Caribou joins nationwide lawsuit against opiate manufacturers, distributors
CARIBOU, Maine — Caribou city councilors unanimously voted on May 14 to join a nationwide lawsuit against companies responsible for creating and distributing opiates such as hydrocodone, oxycodone, oxymorphone, and methadone.
Specifically, the council’s motion involves authorizing two law firms, Napoli Shkolnik, PLLC of New York, and Trafton, Matzen, Belleau & Frenette, LLP of Auburn to seek legal action on behalf of the city in regards to costs incurred as a result of the opioid epidemic.
If Caribou succeeds, the city would be reimbursed up to 75 percent of taxpayer costs spent handling opiate-related incidents ranging from hospital treatment to police and ambulance resources utilized to treat opiate-related incidents. EMTs in Caribou and throughout the country, for example, often administer Narcan, an expensive medication paid for with tax money, in an effort to reduce opiate overdoses.
Mayor David Martin said he saw “no downfall” in joining the lawsuit, as there are no upfront costs for any municipality. Instead, the law firms will collect at least 25 percent of the money awarded to Caribou if the suit is successful.
Napoli Shkolnik specializes in numerous areas, including opioids, medical malpractice, aviation accidents, workers compensation, and personal injury, and has collectively recovered roughly $2 billion for their clients altogether.
Trafton, Matzen, Belleau & Frenette represents the entire state of Maine and also specializes in a variety of areas, such as business, municipal law, real estate law, fire losses, and professional malpractice.
Caribou City Manager Dennis Marker said Aroostook County Administrator Ryan Pelletier invited the city to join the lawsuit, adding that the city “wouldn’t pay anything unless we were awarded.”
Attorneys are specifically targeting six manufacturers (Purdue Pharma, Teva Pharmaceuticals, USA, Inc., Johnson and Johnson, Endo Health Solutions, Insys Therapeutics, and Allergan plc (f/k/a Actavis plc) in addition to three opioid distributors: McKesson Corporation, Cardinal Health, Inc., and Amerisource Drug Corporation).
According to a powerpoint provided to the city by Napoli Shkolnik, the lawsuit is targeting manufacturers for “falsely and fraudulently marketing opioids and pain medications as safe and non-addictive, failing to perform proper long term studies regarding the effects of their drugs,” and “creating a false perception of the safety and efficacy of opioids in the medical community.”

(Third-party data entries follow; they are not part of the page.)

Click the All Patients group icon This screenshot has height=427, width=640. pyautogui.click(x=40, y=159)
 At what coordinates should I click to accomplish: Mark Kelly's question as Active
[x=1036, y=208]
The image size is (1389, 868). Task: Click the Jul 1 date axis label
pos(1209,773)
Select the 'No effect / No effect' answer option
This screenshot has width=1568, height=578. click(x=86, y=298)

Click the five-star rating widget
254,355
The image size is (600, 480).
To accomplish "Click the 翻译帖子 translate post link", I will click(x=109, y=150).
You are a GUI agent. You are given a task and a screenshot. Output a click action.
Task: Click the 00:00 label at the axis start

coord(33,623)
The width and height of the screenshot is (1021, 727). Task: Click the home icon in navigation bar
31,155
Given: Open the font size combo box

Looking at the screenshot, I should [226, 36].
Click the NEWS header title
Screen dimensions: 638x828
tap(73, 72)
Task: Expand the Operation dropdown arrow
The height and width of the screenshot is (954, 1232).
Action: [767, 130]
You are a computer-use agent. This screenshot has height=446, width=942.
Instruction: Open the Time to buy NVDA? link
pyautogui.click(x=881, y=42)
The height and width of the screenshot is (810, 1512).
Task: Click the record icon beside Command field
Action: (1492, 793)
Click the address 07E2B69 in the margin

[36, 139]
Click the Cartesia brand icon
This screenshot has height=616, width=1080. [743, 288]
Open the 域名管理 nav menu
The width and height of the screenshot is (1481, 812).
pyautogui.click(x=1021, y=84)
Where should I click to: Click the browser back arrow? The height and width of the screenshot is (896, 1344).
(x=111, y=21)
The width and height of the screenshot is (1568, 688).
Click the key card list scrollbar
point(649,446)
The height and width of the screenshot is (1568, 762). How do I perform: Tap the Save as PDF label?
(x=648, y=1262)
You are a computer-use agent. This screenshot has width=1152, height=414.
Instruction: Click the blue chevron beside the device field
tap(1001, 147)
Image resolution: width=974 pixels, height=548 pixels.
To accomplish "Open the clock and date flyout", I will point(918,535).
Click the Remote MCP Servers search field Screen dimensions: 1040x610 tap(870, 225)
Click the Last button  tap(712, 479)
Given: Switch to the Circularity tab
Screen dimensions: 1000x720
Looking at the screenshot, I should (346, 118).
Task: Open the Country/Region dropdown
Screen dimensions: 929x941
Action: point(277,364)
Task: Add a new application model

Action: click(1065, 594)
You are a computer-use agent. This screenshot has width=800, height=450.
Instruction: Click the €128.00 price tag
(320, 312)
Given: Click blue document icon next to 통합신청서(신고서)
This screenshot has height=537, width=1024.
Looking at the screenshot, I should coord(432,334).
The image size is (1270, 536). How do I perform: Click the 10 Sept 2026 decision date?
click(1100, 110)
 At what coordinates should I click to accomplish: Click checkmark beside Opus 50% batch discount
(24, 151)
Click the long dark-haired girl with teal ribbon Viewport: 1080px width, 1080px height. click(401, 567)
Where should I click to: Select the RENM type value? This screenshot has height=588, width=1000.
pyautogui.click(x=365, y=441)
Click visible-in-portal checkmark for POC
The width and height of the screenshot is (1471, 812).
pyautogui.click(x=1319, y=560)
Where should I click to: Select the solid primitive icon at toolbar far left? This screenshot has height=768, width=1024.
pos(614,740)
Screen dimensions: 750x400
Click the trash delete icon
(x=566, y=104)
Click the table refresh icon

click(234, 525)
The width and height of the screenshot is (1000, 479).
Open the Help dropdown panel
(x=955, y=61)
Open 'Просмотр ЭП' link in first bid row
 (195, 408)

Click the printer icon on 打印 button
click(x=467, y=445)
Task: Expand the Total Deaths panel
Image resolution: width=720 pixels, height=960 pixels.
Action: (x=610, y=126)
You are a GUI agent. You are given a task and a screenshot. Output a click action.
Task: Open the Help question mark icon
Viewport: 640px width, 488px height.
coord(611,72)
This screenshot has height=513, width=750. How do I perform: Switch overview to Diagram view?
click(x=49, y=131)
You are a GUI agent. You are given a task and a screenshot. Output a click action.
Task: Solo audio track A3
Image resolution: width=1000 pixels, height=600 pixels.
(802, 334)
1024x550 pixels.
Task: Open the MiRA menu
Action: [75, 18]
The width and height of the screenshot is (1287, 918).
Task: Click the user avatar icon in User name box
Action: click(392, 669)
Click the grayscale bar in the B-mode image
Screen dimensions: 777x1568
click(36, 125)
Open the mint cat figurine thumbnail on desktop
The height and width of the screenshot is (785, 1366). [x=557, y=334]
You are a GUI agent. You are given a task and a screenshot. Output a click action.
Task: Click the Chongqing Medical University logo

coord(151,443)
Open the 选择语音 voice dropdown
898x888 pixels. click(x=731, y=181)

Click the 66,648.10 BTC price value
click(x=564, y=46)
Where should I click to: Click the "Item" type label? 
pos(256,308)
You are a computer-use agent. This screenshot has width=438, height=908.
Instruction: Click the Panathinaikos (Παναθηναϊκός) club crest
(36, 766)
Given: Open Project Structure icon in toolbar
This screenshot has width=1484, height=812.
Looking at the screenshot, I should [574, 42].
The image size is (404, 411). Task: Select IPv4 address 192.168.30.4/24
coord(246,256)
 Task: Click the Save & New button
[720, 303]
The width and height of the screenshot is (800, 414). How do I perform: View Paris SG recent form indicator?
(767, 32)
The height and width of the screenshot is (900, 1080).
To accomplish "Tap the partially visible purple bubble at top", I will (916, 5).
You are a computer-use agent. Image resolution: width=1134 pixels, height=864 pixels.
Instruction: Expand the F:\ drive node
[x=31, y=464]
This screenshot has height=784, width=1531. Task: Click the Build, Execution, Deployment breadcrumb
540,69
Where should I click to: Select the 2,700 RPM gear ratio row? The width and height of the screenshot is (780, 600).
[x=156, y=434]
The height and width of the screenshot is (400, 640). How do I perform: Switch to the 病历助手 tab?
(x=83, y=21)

The New York attorneys are targeting distributors for “failing to report suspicious orders as required by law,” … for “dispensing, supplying and/or selling prescription opioids without adequate safeguards to prevent diversion,” and for their “injury to counties and their citizens.”
While Aroostook’s population may be lower than other counties in the state, The County has its share of opiate related troubles. In late 2016, for example, five people overdosed on heroin in one day.
Marker told councilors that city and County officials have been approached because of all the time and money spent dealing with the epidemic.
“A lot of that is the criminal justice costs, crisis center and law officer time, such as new training and tests to deal with certain drugs,” he said. “This all has a cost, and the award is to help us offset some of those costs.”
He added that the city’s task moving forward is to figure out costs incurred, in addition to time spent, in relation to opiates and give that information to the lawyers.
“Cities around the country are signing onto this,” he said. “We’re not trying to go after these companies; it’s about having our costs recovered.”
Police Chief Michael Gahagan said the bulk of the work will involve which cases specifically involved opioids, adding that “local hospitals are impacted the most” by the epidemic.
Councilor Joan Theriault asked Gahagan if he was in favor of the lawsuit, to which he said, “Yes.” At that point all councilors unanimously voted to join the lawsuit.